Exercise brief:
Reproduce verbatim the passage of the tic_analyse guide below that begins with the words containing "Generated plots display" and ends with "to 30 seconds.".

Excerpt provided:
>> start
Using tic_analyse to analyse time-intensity curve data
Using the tic_analyse requires a dataframe with a column indicating time values and at least one column with intensity values. Passing only the dataframe and name of these two columns will generate a time-intensity plot and return a dataframe with peak intensity, time to peak, and area under the curve (AUC). If selected, time to peak proportion, wash in rate (WiR) and wash out rate (WoR) are also returned. This analysis is performed by fitting a LOESS curve to the raw data, using the loess() function. WiR is the maximum upslope before the peak value. WoR (wash out rate) is the absolute value of the maximum downslope following the peak value (with larger values representing higher wash out rate). AUC is calculated using the trapezium method for integration.
Generated plots display the raw data as black dots, loess curve in red, with blue dashed lines showing calculated peak intensity and time to peak, and solid purple lines showing WiR and WoR.
# Showing structure of example dataframe
head(example_data,5)
#> time regionA_intensity regionB_intensity
#> 1 0.0 -1.4011891 0.25688371
#> 2 0.5 -0.5754437 -0.24669188
#> 3 1.0 3.8967708 -0.34754260
#> 4 1.5 0.1762710 -0.95161857
#> 5 2.0 0.3232193 -0.04502772
Time to peak proportion and adjusting area under the curve analysis
Time to peak proportion (for example time to 90 percent of peak) can be calculated using the peakproportion argument. This will be added to the plot as a dashed green line.
For area under the curve analysis a maximum time can be specified, for example AUC up to 30 seconds.
>> end
Provided data:
>> start
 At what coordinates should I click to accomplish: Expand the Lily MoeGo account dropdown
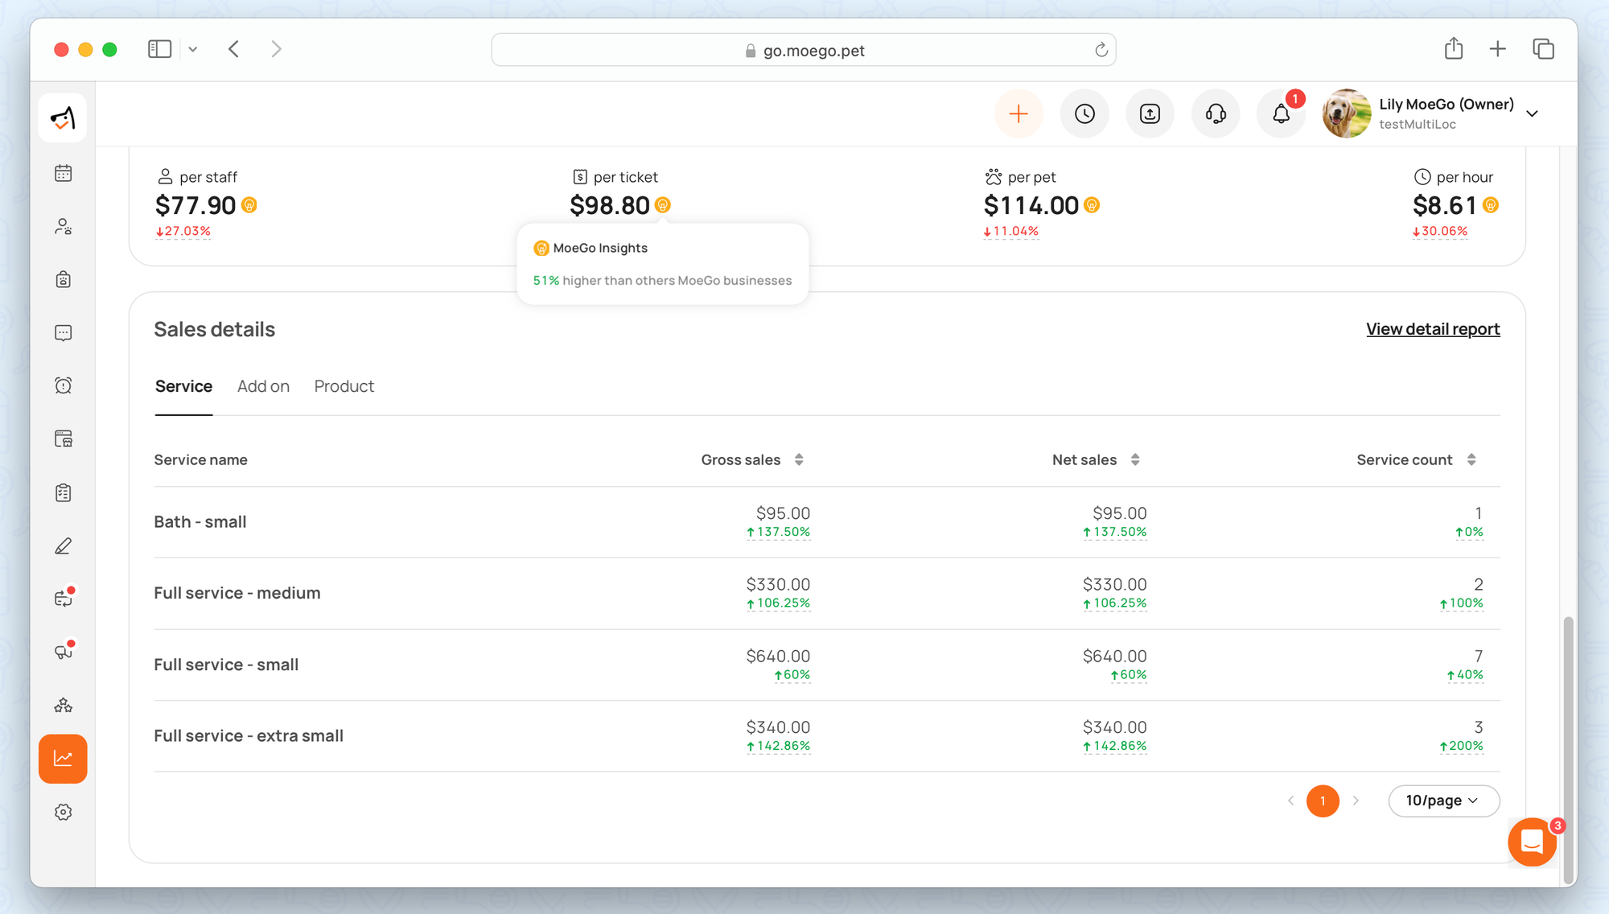click(x=1533, y=113)
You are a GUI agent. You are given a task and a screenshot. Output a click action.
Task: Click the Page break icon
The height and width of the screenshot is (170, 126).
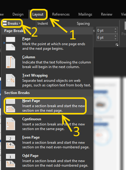click(10, 44)
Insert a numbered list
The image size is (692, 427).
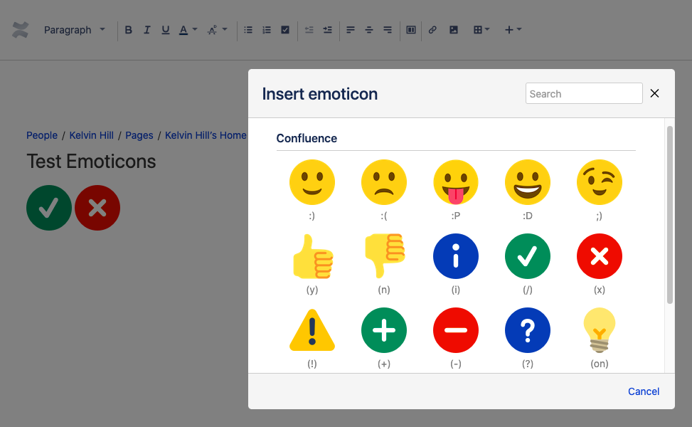pyautogui.click(x=266, y=30)
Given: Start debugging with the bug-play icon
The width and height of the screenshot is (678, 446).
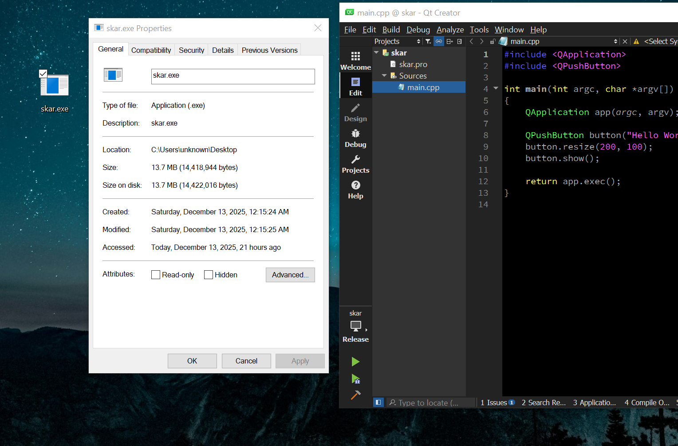Looking at the screenshot, I should tap(355, 379).
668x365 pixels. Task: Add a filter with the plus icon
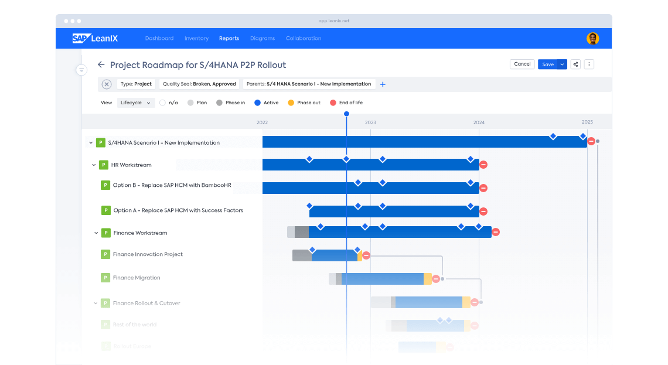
>> end
Answer below:
Generated plots display the raw data as black dots, loess curve in red, with blue dashed lines showing calculated peak intensity and time to peak, and solid purple lines showing WiR and WoR.
# Showing structure of example dataframe
head(example_data,5)
#> time regionA_intensity regionB_intensity
#> 1 0.0 -1.4011891 0.25688371
#> 2 0.5 -0.5754437 -0.24669188
#> 3 1.0 3.8967708 -0.34754260
#> 4 1.5 0.1762710 -0.95161857
#> 5 2.0 0.3232193 -0.04502772
Time to peak proportion and adjusting area under the curve analysis
Time to peak proportion (for example time to 90 percent of peak) can be calculated using the peakproportion argument. This will be added to the plot as a dashed green line.
For area under the curve analysis a maximum time can be specified, for example AUC up to 30 seconds.